The report, titled Climate-Smart Development and released earlier this week, offers three simulated case studies in six major regions around the world that could produce annual benefits including saving an estimated 94,000 lives, creating an estimated gain to total gross domestic product of $1.8 trillion to $2.6 trillion and avoiding 8.5 billion metric tons of carbon dioxide equivalent in emissions.
These measures are practical first steps, as they would create only 30% of the reduction in greenhouse gas emissions necessary to keep global temperatures from rising above the critical 2-degree-increase threshold, beyond which tipping points in climate systems and unexpected disasters are more likely to occur.
Significantly, the suggestions of the report carry investment potential in energy efficiency in industry and buildings and for transportation, with plenty of room for entrepreneurialism plus positive implications for existing clean energy stocks like Berkshire Hathaway (BRK.A) and Tesla (TSLA - Get Report) and negative implications for coal miners, notably Peabody (BTU - Get Report).
The report comes as the Supreme Court Monday upheld the power of the Environmental Protection Agency to regulate carbon emissions from power plants, provided those plants already require regulation for other pollutants. The decision is both a victory and a setback for the EPA, which had sought to extend its powers under existing law to allow it to, in effect, make its own decisions about what plants should be regulated.
Separately, the EPA also issued new rules calling for a 30% reduction of carbon from power plants over 2005 levels by 2030. That target, however modest, is also likely to face a court challenge.

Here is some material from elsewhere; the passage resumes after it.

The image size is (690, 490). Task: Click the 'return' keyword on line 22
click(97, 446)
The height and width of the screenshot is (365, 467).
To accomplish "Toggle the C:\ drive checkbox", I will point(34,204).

Carbon dioxide is by far the most important greenhouse gas and lingers in the atmosphere for centuries. However, the World Bank's report also aggressively targets greenhouse gas emissions that are more short-lived in the atmosphere and also pose immediate health risks, particularly black carbon and methane. A reduction in levels of those gases could create both immediate and lasting benefits, the study reasoned.
The report's three case studies focus on specific development projects in six of the world's regions: the U.S., Brazil, China, India, Mexico and the European Union. The first set of changes suggested continuing the world's shift to clean transportation, with a 30% to 45% improvement in fuel efficiency in conventional vehicles and "aggressive penetration of alternative fuel vehicles by 2030." The report sees hybrids representing 60% of new vehicles sold, with all-electric representing 8% to 12%.
That push for greener transportation also included government support in building infrastructure, a further push toward bio-ethanol for heavier vehicles and the development of public transportation, including bus rapid transit, or BRT -- dedicated lanes for public bus traffic. Such bus systems exploit the experience of the World Bank-funded project for dedicated routes in India's Pimpri-Chinchwad district. The project has experienced cost overruns, delays and design problems, but is nonetheless nearing completion.
"The Pimpri-Chinchwad BRT may serve as a model for replication across India," the report said. "It was analyzed in depth in this case study to establish realistic benefits that can be expected under real-world conditions."